As a member of one of the five Rotary clubs in Chelmsford, my name appears every year along with many others in a printed booklet, two copies of which are distributed to every Rotarian in Chelmsford. Along with my name and my profession, is the name of my wife, my address, my phone numbers (mobile and landline) and my e-mail address. I find this directory a most useful tool.

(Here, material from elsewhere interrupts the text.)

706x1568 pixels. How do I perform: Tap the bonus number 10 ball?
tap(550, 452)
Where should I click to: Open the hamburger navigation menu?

By contrast many churches seem to have given up on producing directories of their members – or rather, they seem to have given up on allowing their members to have a copy of the church’s membership directory. For of course the ministers and other church leaders have a copy – but for reasons of data protection the ordinary members are not allowed access to a membership list. This is true, for instance, of the church I currently attend. As a result I have resorted to producing my own private directory. Alas, my directory only consists of those whom I have got to know in the last 18 months – even so, it includes over 100 names, addresses, and emails. I find it a most useful tool.
So why do some (many?) English churches no longer produce a directory for their members. It has all to do with the Data Protection Act 1988 which seeks to protect an individual against the unfair use of person information. Amongst other things this act establishes:
- The right of an individual to know what data is being held about them and to check its accuracy
- That personal data should be used only for the specific purposes for which it is held and not disclosed to those not authorised to have it.
What I find of interest is that, according to the Legal and Operations Team of the Baptist Union of Great Britain, in their Leaflet 13: Data Protection, this does not rule out circulating contact details. To quote:
Churches should ensure that all those whose names and contact details are on any sort of published list, even if this is only circulated to church members, give explicit permission for their contact details to be included on the list… For example, the church could operate a system where everyone joining the church signs a form or leaflet that says they are happy for the details they provide on the form to be used in the way you tell them they will be used. If someone asks to have any or all of their contact details removed from such a list, then you will need to comply with their request as soon as possible.
In other words, provided these guidelines are followed, churches may still produce and circulate to “individuals who are either members of the church or who have regular contact with it”. Whether or not such a semi-public list could include the names of children, I am not sure. However, one thing for certain, in principle church directories are still allowed.
To some this might seem a peripheral issue. However, I would argue that this is a Gospel issue. For it is so much more difficult to care for one another, if we do not know have the contact details of our brothers and sisters in Christ. True, when Jesus commanded his disciples to love one another as he loved them, he did not have in mind the use of a church directory. However, in today’s context, it seems to me a directory is required. Indeed, to restrict directories to the ministers and other church leaders, is to in effect to restrict pastoral care to the ‘hierarchy’. By contrast the Scriptures teach that in the first instance pastoral care is the task of all God’s people. So, for instance, the Apostle Paul spoke of the members of the church in Corinth having “the same care for one another” (1 Cor 12.25). He urged the Galatians to “bear one another’s burdens” which in turn involved caring for those straying from the faith, and restoring the backsliders (Gal 6.1,2). Within the context of death and bereavement the Thessalonians were told to “encourage one another and build one another up” (1 Thess 5.11). In fact Paul expected the Thessalonians to share in every aspect of pastoral care: “admonish the idlers, encourage the faith-hearted, help the weak” (1 Thess 5.14). Similarly the Colossians were to “teach and admonish one another in all wisdom” (Col 3.16). For the Apostle Paul pastoral care was not exclusive to a particular cadre in the church: all were involved in “the work of ministry” (see Eph 4.12, 15,16).
So what would Jesus say about churches and data protection? I think he would create helpful guidelines which ensured that the church as a whole was able to living up to its calling of loving one another!